> **Task directions**
Could you reproduce every record below exactly as it stands?
---- Input data
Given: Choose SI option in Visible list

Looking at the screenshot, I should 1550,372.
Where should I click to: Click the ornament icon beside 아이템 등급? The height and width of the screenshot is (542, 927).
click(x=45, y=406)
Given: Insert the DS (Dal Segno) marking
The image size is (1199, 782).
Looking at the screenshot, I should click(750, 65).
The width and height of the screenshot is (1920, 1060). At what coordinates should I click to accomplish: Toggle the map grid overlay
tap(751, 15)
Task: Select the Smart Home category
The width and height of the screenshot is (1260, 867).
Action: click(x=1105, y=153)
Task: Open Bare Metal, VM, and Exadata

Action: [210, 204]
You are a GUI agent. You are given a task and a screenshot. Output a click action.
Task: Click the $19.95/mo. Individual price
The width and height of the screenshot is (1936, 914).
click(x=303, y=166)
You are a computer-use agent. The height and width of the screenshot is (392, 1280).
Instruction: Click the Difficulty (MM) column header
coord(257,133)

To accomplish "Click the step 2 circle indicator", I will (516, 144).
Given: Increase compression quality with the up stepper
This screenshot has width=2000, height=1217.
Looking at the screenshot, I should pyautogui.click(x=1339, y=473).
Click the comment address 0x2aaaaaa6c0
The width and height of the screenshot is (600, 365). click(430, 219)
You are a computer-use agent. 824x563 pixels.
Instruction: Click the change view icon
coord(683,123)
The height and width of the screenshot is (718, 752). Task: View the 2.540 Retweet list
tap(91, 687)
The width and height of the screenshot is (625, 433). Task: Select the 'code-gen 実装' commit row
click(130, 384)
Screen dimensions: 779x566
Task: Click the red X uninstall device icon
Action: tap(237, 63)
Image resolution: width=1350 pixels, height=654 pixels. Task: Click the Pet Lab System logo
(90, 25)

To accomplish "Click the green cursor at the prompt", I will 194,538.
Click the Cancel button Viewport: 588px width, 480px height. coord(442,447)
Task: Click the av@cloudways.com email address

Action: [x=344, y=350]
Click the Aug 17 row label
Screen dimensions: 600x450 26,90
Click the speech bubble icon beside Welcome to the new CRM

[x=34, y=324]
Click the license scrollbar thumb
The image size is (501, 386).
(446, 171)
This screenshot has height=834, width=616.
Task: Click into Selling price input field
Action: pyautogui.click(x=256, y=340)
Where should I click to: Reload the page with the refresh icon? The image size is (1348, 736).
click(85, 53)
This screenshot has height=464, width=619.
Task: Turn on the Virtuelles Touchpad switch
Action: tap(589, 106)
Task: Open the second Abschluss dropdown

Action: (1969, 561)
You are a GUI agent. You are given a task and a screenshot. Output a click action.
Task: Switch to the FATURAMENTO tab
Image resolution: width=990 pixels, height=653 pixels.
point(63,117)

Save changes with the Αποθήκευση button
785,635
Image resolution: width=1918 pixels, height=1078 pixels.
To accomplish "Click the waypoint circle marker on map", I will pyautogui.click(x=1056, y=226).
--------
> **Answer for the task**
Given: Choose SI option in Visible list

Looking at the screenshot, I should 1550,372.
Where should I click to: Click the ornament icon beside 아이템 등급? The height and width of the screenshot is (542, 927).
click(x=45, y=406)
Given: Insert the DS (Dal Segno) marking
The image size is (1199, 782).
Looking at the screenshot, I should click(750, 65).
The width and height of the screenshot is (1920, 1060). At what coordinates should I click to accomplish: Toggle the map grid overlay
tap(751, 15)
Task: Select the Smart Home category
The width and height of the screenshot is (1260, 867).
Action: click(x=1105, y=153)
Task: Open Bare Metal, VM, and Exadata

Action: [210, 204]
You are a GUI agent. You are given a task and a screenshot. Output a click action.
Task: Click the $19.95/mo. Individual price
The width and height of the screenshot is (1936, 914).
click(x=303, y=166)
You are a computer-use agent. The height and width of the screenshot is (392, 1280).
Instruction: Click the Difficulty (MM) column header
coord(257,133)

To accomplish "Click the step 2 circle indicator", I will (516, 144).
Given: Increase compression quality with the up stepper
This screenshot has width=2000, height=1217.
Looking at the screenshot, I should pyautogui.click(x=1339, y=473).
Click the comment address 0x2aaaaaa6c0
The width and height of the screenshot is (600, 365). click(430, 219)
You are a computer-use agent. 824x563 pixels.
Instruction: Click the change view icon
coord(683,123)
The height and width of the screenshot is (718, 752). Task: View the 2.540 Retweet list
tap(91, 687)
The width and height of the screenshot is (625, 433). Task: Select the 'code-gen 実装' commit row
click(130, 384)
Screen dimensions: 779x566
Task: Click the red X uninstall device icon
Action: tap(237, 63)
Image resolution: width=1350 pixels, height=654 pixels. Task: Click the Pet Lab System logo
(90, 25)

To accomplish "Click the green cursor at the prompt", I will 194,538.
Click the Cancel button Viewport: 588px width, 480px height. coord(442,447)
Task: Click the av@cloudways.com email address

Action: [x=344, y=350]
Click the Aug 17 row label
Screen dimensions: 600x450 26,90
Click the speech bubble icon beside Welcome to the new CRM

[x=34, y=324]
Click the license scrollbar thumb
The image size is (501, 386).
(446, 171)
This screenshot has height=834, width=616.
Task: Click into Selling price input field
Action: pyautogui.click(x=256, y=340)
Where should I click to: Reload the page with the refresh icon? The image size is (1348, 736).
click(85, 53)
This screenshot has height=464, width=619.
Task: Turn on the Virtuelles Touchpad switch
Action: tap(589, 106)
Task: Open the second Abschluss dropdown

Action: (1969, 561)
You are a GUI agent. You are given a task and a screenshot. Output a click action.
Task: Switch to the FATURAMENTO tab
Image resolution: width=990 pixels, height=653 pixels.
point(63,117)

Save changes with the Αποθήκευση button
785,635
Image resolution: width=1918 pixels, height=1078 pixels.
To accomplish "Click the waypoint circle marker on map", I will pyautogui.click(x=1056, y=226).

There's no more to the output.